A scaldare il cuore dei profughi è stata l’accoglienza ricevuta nel nostro Paese: “Grazie: questo è il primo pensiero che mi viene in mente. Grazie all’Italia e all’Europa che dicono di no, in tutti i modi, a questa guerra”, confida Giulia. Anche Aliona racconta la vicinanza del popolo italiano: “Solidarietà: ho sperimento e vissuto questa parola sulla mia pelle. Sono scappata passando da Leopoli e poi, tramite la Polonia, sono arrivata in Italia. Ho sperimentato la corsa alla solidarietà che, quando non hai più nulla, ti porta a sperare in una nuova umanità: un’umanità di vita e non di morte, di pace e non di guerra”. Da Natalia arriva questa proposta rivoluzionaria: “Se il mondo fosse in mano ai bambini, la guerra non esisterebbe. Sono un insegnante di una scuola materna che si trova vicino a Mariupol. Lavoro con i bambini da 18 anni: loro sanno che la guerra è brutta e che basta incrociare le mani e gli sguardi per fare la pace. Il mondo deve essere dei bambini”.

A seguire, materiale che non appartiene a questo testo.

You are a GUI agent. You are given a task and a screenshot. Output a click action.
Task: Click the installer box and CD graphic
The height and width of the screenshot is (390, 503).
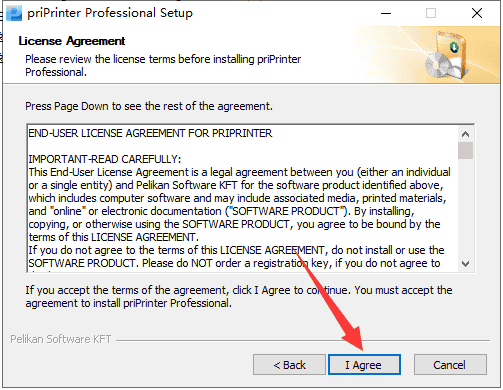coord(447,55)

Dopo il libro intitolato ‘Grammatica del nuovo mondo’ dedicato alla pandemia, Poletti presenta la ‘grammatica dell’inferno ucraino’, ossia il ‘disciplinare dell’orrore dei nostri giorni’: “Purtroppo, la pace è un miraggio – conclude l’autore – occorre fare di più a livello internazionale, rinforzando il diritto internazionale, consolidando la sicurezza euro-atlantica e orientando la volontà di Paesi come la Cina e l’India a promuovere la fine del conflitto. Allo stesso tempo, dobbiamo continuare a prenderci cura dei profughi ucraini. Le donne, i bambini e gli uomini ucraini sono con noi, tutti i giorni, dal supermercato ai mezzi pubblici, nelle piazze come nelle vie: fanno parte della nostra comunità. Infine, bisogna continuare a tenere desta l’attenzione sulla guerra: tutti devono conoscere questo orrore, ascoltando le testimonianze di chi vive sulla propria pelle le terribili conseguenze della guerra”.